Voss
- First edition
- Author: Patrick White
- Cover artist: Sidney Nolan
- Language: English
- Publisher: Eyre & Spottiswoode
- Publication date: 1957
- Publication place: Australia
- Media type: Print (hardback & paperback)
- Pages: 478 pp
- OCLC: 316076213
- Preceded by: The Tree of Man
- Followed by: Riders in the Chariot

= Voss (novel) =

1957 novel by Patrick White

Voss (1957) is the fifth published novel by Patrick White. It is based upon the life of the 19th-century Prussian explorer and naturalist Ludwig Leichhardt, who disappeared while on an expedition into the Australian outback.

==Plot summary==

The novel centres on two characters: Voss, a German, and Laura, a young woman, orphaned and new to the colony of New South Wales. It opens as they meet for the first time in the house of Laura's uncle and the patron of Voss's expedition, Mr Bonner.

Johann Ulrich Voss sets out to cross the Australian continent in 1845. After collecting a party of settlers and two Aboriginal men, his party heads inland from the coast only to meet endless adversity. The explorers cross drought-plagued desert, then waterlogged lands until they retreat to a cave where they lie for weeks waiting for the rain to stop. Voss and Laura retain a connection despite Voss's absence and the story intersperses developments in each of their lives. Laura adopts an orphaned child and attends a ball during Voss's absence.

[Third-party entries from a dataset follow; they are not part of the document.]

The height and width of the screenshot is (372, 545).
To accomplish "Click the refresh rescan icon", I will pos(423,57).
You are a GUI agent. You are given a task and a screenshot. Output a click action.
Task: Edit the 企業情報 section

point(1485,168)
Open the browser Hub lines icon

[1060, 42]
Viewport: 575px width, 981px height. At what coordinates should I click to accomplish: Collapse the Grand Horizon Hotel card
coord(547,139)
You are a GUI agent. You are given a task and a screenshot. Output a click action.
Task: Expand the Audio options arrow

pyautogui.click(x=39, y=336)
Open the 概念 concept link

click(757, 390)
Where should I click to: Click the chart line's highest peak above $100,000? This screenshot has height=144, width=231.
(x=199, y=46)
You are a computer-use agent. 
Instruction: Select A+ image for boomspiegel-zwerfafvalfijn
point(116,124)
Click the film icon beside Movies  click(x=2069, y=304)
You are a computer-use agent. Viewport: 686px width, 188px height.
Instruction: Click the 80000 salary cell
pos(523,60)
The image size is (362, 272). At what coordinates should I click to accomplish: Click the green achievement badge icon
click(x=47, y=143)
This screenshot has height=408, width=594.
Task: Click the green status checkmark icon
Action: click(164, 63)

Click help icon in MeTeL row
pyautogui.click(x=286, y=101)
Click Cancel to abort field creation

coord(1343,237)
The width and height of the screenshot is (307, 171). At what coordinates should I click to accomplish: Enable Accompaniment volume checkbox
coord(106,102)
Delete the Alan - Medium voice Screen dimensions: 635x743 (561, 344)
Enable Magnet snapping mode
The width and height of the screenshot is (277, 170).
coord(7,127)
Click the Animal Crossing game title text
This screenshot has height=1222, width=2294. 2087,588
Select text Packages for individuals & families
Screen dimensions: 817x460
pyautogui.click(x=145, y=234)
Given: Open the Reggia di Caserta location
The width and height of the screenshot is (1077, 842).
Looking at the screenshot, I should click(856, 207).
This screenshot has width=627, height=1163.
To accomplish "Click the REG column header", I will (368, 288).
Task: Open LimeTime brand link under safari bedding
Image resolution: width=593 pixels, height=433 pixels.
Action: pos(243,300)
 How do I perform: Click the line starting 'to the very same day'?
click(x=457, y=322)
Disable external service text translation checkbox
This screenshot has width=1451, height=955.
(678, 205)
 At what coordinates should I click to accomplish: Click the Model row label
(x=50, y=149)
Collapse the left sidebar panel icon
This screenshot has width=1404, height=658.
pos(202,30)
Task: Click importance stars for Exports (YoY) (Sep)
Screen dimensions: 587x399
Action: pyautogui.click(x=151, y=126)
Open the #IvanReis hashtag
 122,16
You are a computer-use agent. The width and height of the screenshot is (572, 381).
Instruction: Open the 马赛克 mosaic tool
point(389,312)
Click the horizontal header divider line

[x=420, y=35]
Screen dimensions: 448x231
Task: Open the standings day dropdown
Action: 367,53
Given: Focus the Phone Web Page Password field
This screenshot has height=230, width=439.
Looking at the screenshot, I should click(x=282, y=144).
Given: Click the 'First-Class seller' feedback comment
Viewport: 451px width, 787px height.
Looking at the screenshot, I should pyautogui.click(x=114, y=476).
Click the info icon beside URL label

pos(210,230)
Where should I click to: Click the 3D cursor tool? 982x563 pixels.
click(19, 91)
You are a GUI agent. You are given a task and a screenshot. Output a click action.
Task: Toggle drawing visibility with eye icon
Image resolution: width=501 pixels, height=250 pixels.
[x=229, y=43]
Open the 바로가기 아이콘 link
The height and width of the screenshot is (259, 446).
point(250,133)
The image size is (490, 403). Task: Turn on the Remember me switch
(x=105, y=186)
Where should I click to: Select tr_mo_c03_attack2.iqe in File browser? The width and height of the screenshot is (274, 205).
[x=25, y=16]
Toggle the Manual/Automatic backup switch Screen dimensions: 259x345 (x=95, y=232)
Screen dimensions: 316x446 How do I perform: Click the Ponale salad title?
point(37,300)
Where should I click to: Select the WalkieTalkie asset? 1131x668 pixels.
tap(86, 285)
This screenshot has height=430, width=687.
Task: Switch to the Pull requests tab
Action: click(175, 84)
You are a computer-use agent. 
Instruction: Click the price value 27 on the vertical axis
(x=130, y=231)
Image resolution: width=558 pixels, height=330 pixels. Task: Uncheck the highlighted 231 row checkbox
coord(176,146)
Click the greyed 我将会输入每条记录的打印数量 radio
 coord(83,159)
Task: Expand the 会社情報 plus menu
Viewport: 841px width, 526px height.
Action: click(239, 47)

The travelling party splits in two and nearly all members eventually perish. The story ends some 20 years later at a garden party hosted by Laura's cousin Belle Radclyffe (née Bonner) on the day of the unveiling of a statue of Voss. The party is also attended by Laura Trevelyan and the one remaining member of Voss's expeditionary party, Mr Judd.

The strength of the novel comes not from the physical description of the events in the story but from the explorers' passion, insight and doom. The novel draws heavily on the complex character of Voss.

==Symbolism==

The novel uses extensive religious symbolism. Voss is compared repeatedly to God, Christ and the Devil. Like Christ he goes into the desert, he is a leader of men and he tends to the sick. Voss and Laura have a meeting in a garden prior to his departure that could be compared to the Garden of Eden.

A metaphysical thread unites the novel. Voss and Laura are permitted to communicate through visions. White presents the desert as akin to the mind of man, a blank landscape in which pretensions to godliness are brought asunder. In Sydney, Laura's adoption of the orphaned child, Mercy, represents godliness through a pure form of sacrifice.

There is a continual reference to duality in the travelling party, with a group led by Voss and a group led by Judd eventually dividing after the death of the unifying agent, Mr Palfreyman. The intellect and pretensions to godliness of Mr Voss are compared unfavourably with the simplicity and earthliness of the pardoned convict Judd. Mr Judd, it is implied, has accepted the blankness of the desert of the mind, and in doing so, become more 'godlike'.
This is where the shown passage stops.